_ЗАДАНИЯ_
[A] Проверьте, согласуются ли с рассказом «Моя бабушка» три утверждения, и на каждое ответьте «да» или «нет», приведя дословно решающие слова рассказа. (i) Автор выписывает газету «Вера» около восьми лет. (ii) Когда автор услышала разговор подростков, у неё уже были внуки. (iii) Слово «круче» автор сразу поняла как «быстрее».
[B] Допишите рассказ «Моя бабушка», начав сразу после его последнего предложения.

_ИСХОДНЫЙ ТЕКСТ_
----

РАССКАЗЫ НАШИХ ЧИТАТЕЛЕЙ

МОЯ БАБУШКА

Здравствуйте, уважаемая редакция газеты «Вера»! Лет восемь я выписываю вашу газету, вот и сейчас последние номера лежат рядом. Читать «Веру» – это как пить из чистого источника: утоляется жажда знания, уходит сомнение, очищается душа. Многие публикации перечитываю, многие авторы давно стали (сами не подозревая) моими хорошими друзьями. То, о чём я размышляла, решила отправить в вашу газету – возможно, написанное будет интересно не только моей семье.

Однажды совершенно случайно я услышала разговор подростков. Они вбежали в магазин за мороженым: шумные, весёлые, розовощёкие, за спиной рюкзачки, явно из школы идут.

– А мне, когда бабка сдохнет, квартира достанется! – радостно заявляет один.

– А мне – квартира и гараж!

– Когда моя сдохнет – у меня две квартиры будут и дача!

…В магазине я ничего не купила, вышла на улицу, на душе горько, обидно из-за лёгкости и цинизма, с которыми произносились фразы, – будто и ко мне сказанное «наследниками» относилось, хотя внуков на тот момент у нас не было. «А ведь "бабки", – подумалось, – наверняка от своей пенсии отщипывают, чтобы детям помочь, внукам радуются, в гости ждут…» И захотелось мне рассказать о своей бабушке, милой, строгой, ненаглядной, чтобы мои внуки узнали, запомнили, научились понимать не только ценность квартир и гаражей с дачами, но и то, что цены просто не имеет.

…Прозрачный осенний вечер. Мы с бабушкой идём в баню, мне года четыре, не больше. Я бегу впереди по утоптанной тропинке, потом по деревянным высоким мосточкам. Под мостками сыро, вода. Бабушка поторапливает: «Иди давай круче!» Я не понимаю, думаю, круче – это по краю, наверно. Бегу по краю. «Упадёшь ведь, свалишься! Круче иди, быстрея!» – смеётся бабушка. Вот теперь понятно, что идти круто – значит, быстро!

----

_ЗАПИСАННЫЕ ДАННЫЕ_
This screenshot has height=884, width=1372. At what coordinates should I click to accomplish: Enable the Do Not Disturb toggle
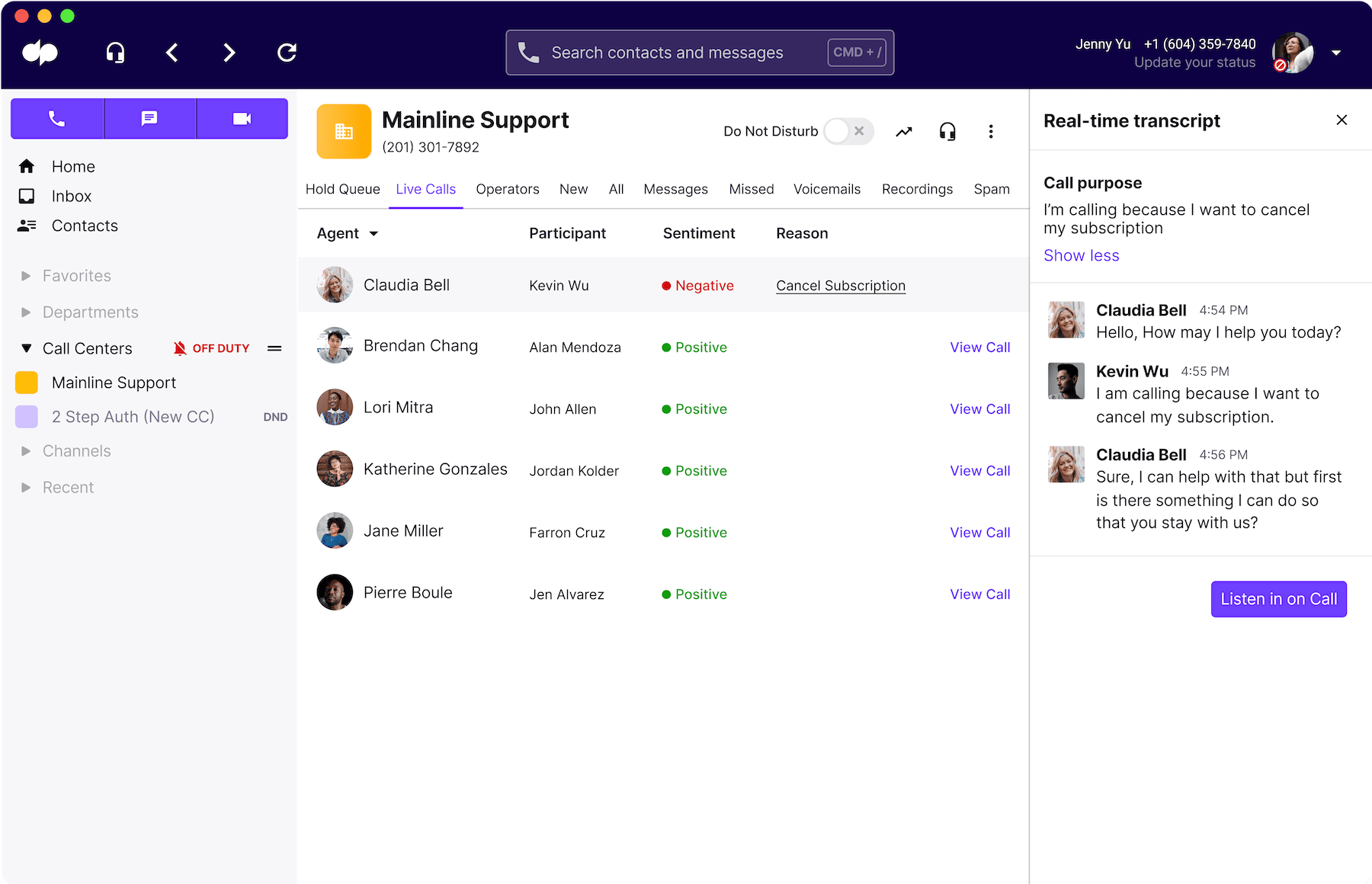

----

_ОТВЕТЫ ПО ЗАДАНИЯМ_
[A]
(i) Да: «Лет восемь я выписываю вашу газету».
(ii) Нет: «хотя внуков на тот момент у нас не было».
(iii) Нет: «думаю, круче – это по краю, наверно».

[B]
Моя бабушка, Стародворская (до замужества – Мальцева) Пелагия Александровна, приехала к нам, когда мне было три месяца. Приехала, чтобы нянчиться, помогать родителям, вечно занятым на работе, вести хозяйство. Сама родом из Кировской области, нигде дальше Лузы и Подосиновца не бывавшая, она продала свой домик и отправилась с приехавшим за ней зятем в совершенно незнакомый, чужой для неё край – в Вологодскую область. И прожила в семье старшей дочери и зятя 30 лет…

Трудной была её жизнь: родилась бабушка в 1902 году в деревне Фурсово, которая нынче доживает свой век, как и многие русские деревеньки на Вятской земле и вообще на Севере. Жизнь в ней пока ещё теплится, и дом, в котором родилась и выросла бабушка, ещё стоит – из векового леса, с широченными половицами, с глинобитной печью. В этом доме выросло не одно поколение Мальцевых. Братья Михаил, Василий, Николай и Алексей ушли на войну, вернулся только Николай. Замуж бабушка вышла в Мальцево, эта деревня была напротив Фурсово, через реку Юг. Бабушке одной пришлось воспитывать дочерей, обошло её женское счастье: муж её сначала служил в Подосиновце, в середине 30-х оказался в Ленинграде, закончил военное училище. Вот только к месту службы он с новой семьёй отправился, а бабушка так и осталась в Мальцево. Сколько тоски и обиды пришлось пережить ей, не знает никто. Но никогда она плохо о бывшем муже не говорила и дочерям внушала: «Хороший у вас отец был!» Не так давно мы узнали, что дед в августе 1941-го пропал без вести под Выборгом.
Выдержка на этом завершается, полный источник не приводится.